I_PARAM = params # Initial guess parameters
store_params = np.array([params]) # Store the values of the circuit parameter
cost = [circuit(params,hamiltonian)] # Store the values of the cost function
opt = qml.GradientDescentOptimizer() # Our optimizer!
max_iterations = 100 # Maximum number of calls to the optimizer
conv_tol = 0.01 # Convergence threshold to stop our optimization procedure
for n in range(max_iterations):
I_PARAM, prev_cost = opt.step_and_cost(circuit, I_PARAM,hamiltonian)
cost.append(circuit(I_PARAM,hamiltonian))
store_params.append(I_PARAM)
conv = np.abs(cost[-1] - prev_cost)
if conv <= conv_tol:
break
return circuit(store_param[-1],hamiltonian) # Return the value of the minimized QNode
Hi @Dhawal_Verma, were you able to solve your issue before the deadline? I can tell that the way you’re handling the parameters might cause issues. Were you able to figure out the source of your problem?

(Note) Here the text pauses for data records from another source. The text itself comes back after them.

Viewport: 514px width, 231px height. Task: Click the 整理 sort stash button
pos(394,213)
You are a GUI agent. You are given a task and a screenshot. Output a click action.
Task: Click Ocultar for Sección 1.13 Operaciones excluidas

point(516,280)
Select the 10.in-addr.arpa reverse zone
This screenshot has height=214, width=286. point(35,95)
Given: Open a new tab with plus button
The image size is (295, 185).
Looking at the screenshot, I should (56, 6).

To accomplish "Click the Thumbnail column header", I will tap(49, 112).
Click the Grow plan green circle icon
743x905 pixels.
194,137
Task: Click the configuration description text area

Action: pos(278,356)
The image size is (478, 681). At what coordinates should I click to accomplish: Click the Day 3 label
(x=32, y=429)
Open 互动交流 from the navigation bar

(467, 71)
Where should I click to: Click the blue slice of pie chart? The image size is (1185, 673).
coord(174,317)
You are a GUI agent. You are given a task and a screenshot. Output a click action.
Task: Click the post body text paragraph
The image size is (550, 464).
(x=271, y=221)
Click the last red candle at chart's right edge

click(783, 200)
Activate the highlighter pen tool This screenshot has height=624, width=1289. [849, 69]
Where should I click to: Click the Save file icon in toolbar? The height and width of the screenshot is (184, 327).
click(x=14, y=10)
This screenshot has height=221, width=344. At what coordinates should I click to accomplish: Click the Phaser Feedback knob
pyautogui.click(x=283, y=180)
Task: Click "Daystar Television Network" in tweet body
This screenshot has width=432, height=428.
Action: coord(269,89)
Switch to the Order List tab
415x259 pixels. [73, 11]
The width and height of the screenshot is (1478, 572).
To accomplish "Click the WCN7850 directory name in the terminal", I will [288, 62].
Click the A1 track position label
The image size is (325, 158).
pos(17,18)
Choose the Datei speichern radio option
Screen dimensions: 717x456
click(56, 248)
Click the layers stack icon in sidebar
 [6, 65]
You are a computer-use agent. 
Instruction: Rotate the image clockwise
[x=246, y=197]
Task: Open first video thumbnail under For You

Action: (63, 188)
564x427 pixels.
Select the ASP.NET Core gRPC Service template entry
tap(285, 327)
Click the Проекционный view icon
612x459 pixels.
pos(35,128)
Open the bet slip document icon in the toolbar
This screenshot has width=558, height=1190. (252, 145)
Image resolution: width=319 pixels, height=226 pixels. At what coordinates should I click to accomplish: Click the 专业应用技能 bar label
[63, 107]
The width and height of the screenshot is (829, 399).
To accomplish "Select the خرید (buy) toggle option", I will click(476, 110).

No. I couldn’t solve the problem. The deadline is passed. I missed the badge. . But anyway want to learn. Can you please tell me the mistake? The updated params are in list, but it need to be np.array. I also changed it but it’s not working.
Hi @Dhawal_Verma,
I’m sorry to hear you weren’t able to get the badge. But don’t worry, other badges will come in the future!
Actually several changes are needed in your code. store_params doesn’t need to be an np.array. This will cause errors to show up.
I see other issues in your optimization loop. Basically you’re using a very basic optimization method that’s converging very slowly and it can’t get to the desired answer quickly. You will need to change the optimizer or the stepsize, plus increase the maximum number of iterations, and reduce the tolerance to about 1e-7.
Finally, there’s a very important thing to learn when using step_and_cost
. The first output is actually a list containing all of the arguments of your cost function, which in this case is circuit
. So the way to obtain the new iteration for the parameters is actually as shown below.
[I_PARAM,hamiltonian], prev_cost = opt.step_and_cost(circuit, I_PARAM,hamiltonian)
Now with all of these changes you should be able to solve the challenge. I hope this helps!